How to start a business in Estonia


If you were to name two things Estonians are proud of, it'd be their entrepreneurial spirit and advanced system of digital governance. Put these two things together and it's no surprise that the process to register a business in Estonia is a simple one, most of which can be completed in only a few minutes online.

Despite being a small country, Estonia has a developing economy, a simple tax system, and typically pro-business governments. It’s a great place for expats to live and build their own enterprises, whether they work in high tech startups or more traditional segments such as manufacturing, or the service industry.

If you’re thinking of setting up a business in Estonia, you need to know how. Here’s our simple guide to starting a new enterprise in Estonia.

What types of corporate entities are there in Estonia?

Choosing your business type is an important step. Consider what you’d like your business to be in the future as well as what will suit you right now. Taking local advice can help if you’re not sure which route to take.

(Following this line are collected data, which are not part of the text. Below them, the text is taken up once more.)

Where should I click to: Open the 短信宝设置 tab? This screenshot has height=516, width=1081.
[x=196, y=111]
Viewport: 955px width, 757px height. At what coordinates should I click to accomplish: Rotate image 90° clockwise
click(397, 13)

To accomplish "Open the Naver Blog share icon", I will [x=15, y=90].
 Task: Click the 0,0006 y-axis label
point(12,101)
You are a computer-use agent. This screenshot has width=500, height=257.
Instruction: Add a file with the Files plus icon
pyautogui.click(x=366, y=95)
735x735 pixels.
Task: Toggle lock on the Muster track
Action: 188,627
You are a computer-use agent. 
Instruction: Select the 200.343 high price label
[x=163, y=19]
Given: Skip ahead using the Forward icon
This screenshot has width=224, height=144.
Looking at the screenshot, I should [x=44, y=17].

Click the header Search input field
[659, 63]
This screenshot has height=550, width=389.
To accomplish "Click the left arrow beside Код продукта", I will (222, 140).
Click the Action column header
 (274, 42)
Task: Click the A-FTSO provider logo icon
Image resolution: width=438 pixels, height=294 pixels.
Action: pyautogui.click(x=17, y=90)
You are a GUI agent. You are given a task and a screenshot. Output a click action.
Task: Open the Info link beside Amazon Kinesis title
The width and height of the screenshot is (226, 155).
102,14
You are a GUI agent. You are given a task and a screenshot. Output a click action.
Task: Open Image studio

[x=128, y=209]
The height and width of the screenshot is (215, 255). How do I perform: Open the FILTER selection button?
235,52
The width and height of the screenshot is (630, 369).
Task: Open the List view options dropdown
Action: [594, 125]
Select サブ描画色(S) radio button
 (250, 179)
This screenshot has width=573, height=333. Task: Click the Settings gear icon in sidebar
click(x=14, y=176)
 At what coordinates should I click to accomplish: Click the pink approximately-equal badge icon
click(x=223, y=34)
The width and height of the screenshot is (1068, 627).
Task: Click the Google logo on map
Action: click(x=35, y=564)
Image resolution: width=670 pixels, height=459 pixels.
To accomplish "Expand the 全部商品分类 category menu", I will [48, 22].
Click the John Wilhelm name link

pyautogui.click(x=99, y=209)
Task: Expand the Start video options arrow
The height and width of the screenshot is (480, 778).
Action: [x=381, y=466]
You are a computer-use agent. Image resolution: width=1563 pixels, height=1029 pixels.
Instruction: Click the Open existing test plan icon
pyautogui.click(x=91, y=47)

Estonian law allows for several different types of corporate structure:

  • Private limited company
  • Public limited company
  • Sole proprietor
  • General partnership
  • Limited partnership
  • Commercial association

The private limited company, known in Estonian as osaühing, but more commonly abbreviated to , is the corporate structure frequently used for people working alone or in small groups. Similar to the public limited company (in Estonian, aktsiaselts or AS), the liabilities of the founders is limited to the amount of share capital paid in.

Because the structure is the most simple and commonly used, it's possible to set up this type of business using an expedited procedure in which all documents are submitted online and signed digitally. You can even do this without having the share capital upfront, although the business owners must promise to pay the capital pledged when it's called upon. To register digitally you must have the Estonian digital residence card (issued to all residents upon application), or be an e-resident, holding a digital residence card.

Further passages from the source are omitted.